RATIONALE: The use of Thearpeutic Drug Monitoring rests on the principle that the concentration in bodily fluids (eg. plasma) reflects the concentration and effect of a drug in the effector organ (in this case the brain). We examined the relationship between plasma and cerebrospinal concentrations of Topiramate in adult, epilepsy patients in order to elucidate the potential value of plasma samples in Therapeutic Drug Monitoring. METHODS: Cerebrospinal fluid was obtained from patients by lumbar puncture prior to the morning dose at steady state Topiramate therapy. At the same time a blood sample was obtained for analysis of Topiramate in plasma.

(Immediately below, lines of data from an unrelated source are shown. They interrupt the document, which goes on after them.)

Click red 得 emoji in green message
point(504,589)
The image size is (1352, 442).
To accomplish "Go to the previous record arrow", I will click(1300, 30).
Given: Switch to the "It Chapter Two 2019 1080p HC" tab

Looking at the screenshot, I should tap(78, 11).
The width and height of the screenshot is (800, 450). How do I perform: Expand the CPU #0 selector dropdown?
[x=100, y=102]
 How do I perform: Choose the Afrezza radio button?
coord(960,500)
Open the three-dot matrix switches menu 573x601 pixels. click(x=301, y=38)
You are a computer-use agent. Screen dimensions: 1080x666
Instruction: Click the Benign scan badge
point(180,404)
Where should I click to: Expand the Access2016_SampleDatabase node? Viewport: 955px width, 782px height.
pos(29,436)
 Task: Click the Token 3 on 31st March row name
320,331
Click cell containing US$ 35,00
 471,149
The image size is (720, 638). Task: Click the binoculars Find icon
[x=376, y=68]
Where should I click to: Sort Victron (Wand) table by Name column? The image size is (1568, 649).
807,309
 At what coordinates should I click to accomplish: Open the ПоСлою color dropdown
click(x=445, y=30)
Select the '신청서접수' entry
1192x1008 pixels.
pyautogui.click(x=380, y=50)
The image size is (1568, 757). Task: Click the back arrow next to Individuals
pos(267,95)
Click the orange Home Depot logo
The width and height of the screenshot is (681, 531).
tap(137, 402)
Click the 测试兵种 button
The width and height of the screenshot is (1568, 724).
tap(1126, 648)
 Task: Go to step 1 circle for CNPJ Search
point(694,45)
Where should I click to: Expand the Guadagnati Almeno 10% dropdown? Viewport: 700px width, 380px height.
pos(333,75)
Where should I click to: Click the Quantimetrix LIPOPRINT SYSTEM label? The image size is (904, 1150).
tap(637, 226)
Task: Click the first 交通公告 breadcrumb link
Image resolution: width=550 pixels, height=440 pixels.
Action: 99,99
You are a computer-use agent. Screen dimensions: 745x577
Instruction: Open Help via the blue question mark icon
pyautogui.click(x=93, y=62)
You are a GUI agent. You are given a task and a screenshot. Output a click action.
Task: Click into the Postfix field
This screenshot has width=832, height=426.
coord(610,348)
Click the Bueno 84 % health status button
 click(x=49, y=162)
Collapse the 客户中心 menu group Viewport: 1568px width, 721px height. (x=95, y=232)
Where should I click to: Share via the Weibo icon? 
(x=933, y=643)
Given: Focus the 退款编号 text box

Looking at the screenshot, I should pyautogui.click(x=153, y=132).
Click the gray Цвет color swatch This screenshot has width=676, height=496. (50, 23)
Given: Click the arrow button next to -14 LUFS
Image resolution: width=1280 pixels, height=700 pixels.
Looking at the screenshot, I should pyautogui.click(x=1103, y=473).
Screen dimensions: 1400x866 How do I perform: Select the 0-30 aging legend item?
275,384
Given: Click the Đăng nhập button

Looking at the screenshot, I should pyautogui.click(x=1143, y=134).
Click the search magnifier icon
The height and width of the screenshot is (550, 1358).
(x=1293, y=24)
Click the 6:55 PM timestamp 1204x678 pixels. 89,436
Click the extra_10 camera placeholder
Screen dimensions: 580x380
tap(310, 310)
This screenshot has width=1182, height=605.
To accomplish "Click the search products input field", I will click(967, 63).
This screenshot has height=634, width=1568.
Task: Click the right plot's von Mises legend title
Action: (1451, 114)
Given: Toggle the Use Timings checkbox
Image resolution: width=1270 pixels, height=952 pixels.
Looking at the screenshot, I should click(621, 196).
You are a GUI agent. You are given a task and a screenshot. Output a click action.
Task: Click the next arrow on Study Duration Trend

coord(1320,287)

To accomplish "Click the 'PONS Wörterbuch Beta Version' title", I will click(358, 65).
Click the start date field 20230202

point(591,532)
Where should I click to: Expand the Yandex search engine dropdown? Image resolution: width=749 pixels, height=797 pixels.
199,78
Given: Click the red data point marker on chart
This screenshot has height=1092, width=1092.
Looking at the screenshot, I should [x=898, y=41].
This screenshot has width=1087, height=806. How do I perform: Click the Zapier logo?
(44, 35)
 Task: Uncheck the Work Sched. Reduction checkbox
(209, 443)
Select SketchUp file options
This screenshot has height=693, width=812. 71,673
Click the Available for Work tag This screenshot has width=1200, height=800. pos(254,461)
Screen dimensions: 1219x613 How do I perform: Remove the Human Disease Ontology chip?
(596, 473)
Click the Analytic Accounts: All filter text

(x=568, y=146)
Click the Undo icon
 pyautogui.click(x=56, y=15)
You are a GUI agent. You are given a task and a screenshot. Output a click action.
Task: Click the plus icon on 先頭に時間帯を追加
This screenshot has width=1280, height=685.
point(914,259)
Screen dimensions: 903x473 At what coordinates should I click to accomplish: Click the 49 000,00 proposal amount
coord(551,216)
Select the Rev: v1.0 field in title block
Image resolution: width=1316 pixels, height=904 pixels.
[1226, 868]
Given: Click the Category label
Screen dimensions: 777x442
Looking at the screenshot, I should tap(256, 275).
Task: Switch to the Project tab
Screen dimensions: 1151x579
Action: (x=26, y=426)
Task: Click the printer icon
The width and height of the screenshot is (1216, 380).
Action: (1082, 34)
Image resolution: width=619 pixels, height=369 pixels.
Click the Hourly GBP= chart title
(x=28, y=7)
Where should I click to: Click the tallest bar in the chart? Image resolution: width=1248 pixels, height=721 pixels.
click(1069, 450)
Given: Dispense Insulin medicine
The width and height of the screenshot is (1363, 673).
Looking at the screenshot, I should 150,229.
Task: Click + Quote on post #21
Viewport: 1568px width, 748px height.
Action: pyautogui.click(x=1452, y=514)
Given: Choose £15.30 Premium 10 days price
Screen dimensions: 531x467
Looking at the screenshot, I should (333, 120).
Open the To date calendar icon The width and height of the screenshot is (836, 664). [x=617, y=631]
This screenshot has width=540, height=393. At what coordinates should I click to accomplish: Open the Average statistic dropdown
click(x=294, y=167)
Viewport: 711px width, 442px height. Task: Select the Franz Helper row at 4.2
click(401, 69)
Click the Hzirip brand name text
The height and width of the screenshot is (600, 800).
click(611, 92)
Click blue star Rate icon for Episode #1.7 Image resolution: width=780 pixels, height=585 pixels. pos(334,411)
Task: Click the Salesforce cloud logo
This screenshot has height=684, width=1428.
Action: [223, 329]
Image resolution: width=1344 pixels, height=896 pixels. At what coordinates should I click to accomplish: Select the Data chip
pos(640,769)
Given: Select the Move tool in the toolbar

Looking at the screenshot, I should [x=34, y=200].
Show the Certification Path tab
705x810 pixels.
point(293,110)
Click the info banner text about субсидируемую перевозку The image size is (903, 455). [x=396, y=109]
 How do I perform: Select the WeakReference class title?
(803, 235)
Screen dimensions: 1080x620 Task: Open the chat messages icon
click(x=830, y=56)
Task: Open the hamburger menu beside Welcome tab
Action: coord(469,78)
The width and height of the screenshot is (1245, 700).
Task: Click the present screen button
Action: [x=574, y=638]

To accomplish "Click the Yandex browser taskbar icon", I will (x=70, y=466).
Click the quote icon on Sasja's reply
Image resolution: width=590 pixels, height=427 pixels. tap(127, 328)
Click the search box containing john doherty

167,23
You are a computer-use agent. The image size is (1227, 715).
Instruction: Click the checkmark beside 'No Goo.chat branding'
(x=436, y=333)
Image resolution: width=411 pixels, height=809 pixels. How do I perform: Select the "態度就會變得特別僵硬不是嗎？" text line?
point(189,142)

Drug Analysis was performed using fluorescence polarization immunoassay technology (Innofluor?, Oxis Internatioal, Inc.) on a TDx? analyzer (Abbott Laboratories, Inc.) Samples were analysed for the total concentration of Topiramate. Data were analyzed using SPSS version 8.0. RESULTS: Fourteen patients (5 men and 9 women) completed the study. Ratio was 0,83 between cerebrospinal fluid and plasma concentrations - eqivivalent to the unbound fraction of Topiramate in plasma. The ratio had a low coefficient of variation = 14% and did not increase or decrease with the Topiramate level. There was a close correlation between the plasma concentration and the cerebrospinal fluid concentration (correlation coefficient = 0,99, p<0,01). CONCLUSIONS: We conclude that there does not seem to be a saturable carrier mechanism restricting Topiramate transport across the blood brain barrier. The close correlation between plasma and cerebrospinal fluid concentration implies that the delivery of Topiramate to the brain occur via transfer from the unbound plasma pool to the cerebrospinal fluid. Plasma is thus a relevant matrix for Therapeutic Drug Monitoring of Topiramate.